Late in the movie, the men are in a car and on their way to meet the boss, Joe, to go over the heist. They strike up what seems like a random discussion on Black women and White women and how much the women take off their men. Pink insists that Black women and White women differ in how much abuse and mistreatment they take off men. Black women don’t take the abuse from men that White women take. The Black women who takes no stuff is him and the White women who are passive is Mr. White. Again, Tarantino uses colorful dialogue exchanges to foreshadow the characters and plot.

Female intuition

The “gut” plays a big role in this film: 2 Corinthians 5:7-“For we walk by faith, not by sight.”  Throughout the film, characters refer to their instincts, their gut, their intuition. Following the heist, Mr. Pink kicks himself for not following his gut and pulling out of the heist; Mr. Pink says he avoided getting caught in a previous job by following his instincts; at the end of the film, Joe Cabott kicks himself for ignoring his gut feeling about Mr. Orange. Our instincts are our 6th sense, there to detect what we can’t pick up on the surface. The colors Joe assigns the robbers have an obvious purpose but the colors also serve 2 symbolic functions: 1) to put everybody on an even playing field where they all have to rely on their instincts, since Joe orders them not to share any of their personal information; and 2) the colors themselves, within the context of trust, are all races, all demographics—rich, poor, etc.— and how none of us have a monopoly on evil, or in this case, deception. This is why Mr. Pink doesn’t trust anybody because he knows that no man or woman is above evil; and this is also why Mr. White trusts Mr. Orange, discounting even the possibility he could be an undercover cop simply because he is bleeding to death from a gunshot wound to the belly. Being a victim doesn’t make him innocent. Orange, that is. 
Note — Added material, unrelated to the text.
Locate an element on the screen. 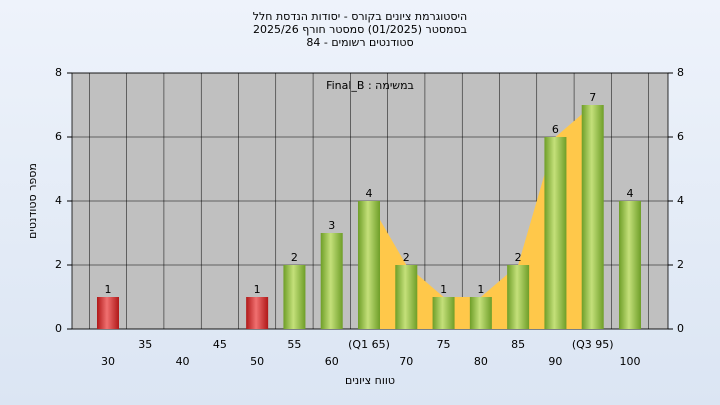 Image resolution: width=720 pixels, height=405 pixels. x-tick-label: 75 is located at coordinates (444, 344).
It is an accepted belief that women possess a special instinct over men known as female intuition. This is why, in the film, Mr. Orange is the only robber who is shot in the “gut” by a WOMAN who points him out as the undercover cop. Backing up this assessment is Mr. Pink, whose color pink is associated with femininity. This is why he suspects Mr. Orange as a cop right off the bat. Women can sense when a man is lying and the man in this equation and Madonna’s ‘Like a Virgin’ song is Mr. Orange. Another thing: at the beginning of the film, Joe has a little black book open trying to figure out a name in it. But it’s not the name that has him puzzled, it’s his “gut” that is bothering him. Mr. Orange is also at the table and this is why at the end of the film, Joe says that he felt something in his gut about Mr. Orange that didn’t feel right. Him looking in his little black book and trying to figure out who Toby Wong is represented the unsettled feeling Joe had in his gut about Mr. Orange.  

Two-face

Mr. Orange and Mr. White are contrasted in the film. Mr. Orange pretends to be someone he isn’t which makes him a liar. Mr. Blonde is a psychopath but he doesn’t hide behind a fake persona plus he has a great deal of character, shown by him doing 4 years in Prison instead of ratting out his boss.

In the flashback scene where Mr. Blonde meets with Nice Eddie and Joe after getting out on parole, they make no effort to hide their names behind a color and they don’t have a problem with bringing him in on the diamond job because he did 4 years in prison for Joe when he could have ratted his way out of it.

Orange as a fruit is associated with sunshine but in this situation the sun is false or pretending to be something that it is not. 

Take the ‘u’ out of sun and replace it with an ‘o’ and put the word son in the Biblical context in which it is commonly associated with-Christ, the son of God-and the color orange, sun, and Son, within the context of the film, is the AntiChrist or someone pretending to be someone he’s not.